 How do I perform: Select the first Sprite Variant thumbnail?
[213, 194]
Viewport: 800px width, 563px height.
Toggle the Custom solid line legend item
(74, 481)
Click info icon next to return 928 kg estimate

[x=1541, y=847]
◆ ◆ ◆ ◆ ◆
Work instruction. Exactly the lines from the one containing "Viewport: 800px width, 563px height." through the end of the records should be reproduced, and no others.

Written solution.
Viewport: 800px width, 563px height.
Toggle the Custom solid line legend item
(74, 481)
Click info icon next to return 928 kg estimate

[x=1541, y=847]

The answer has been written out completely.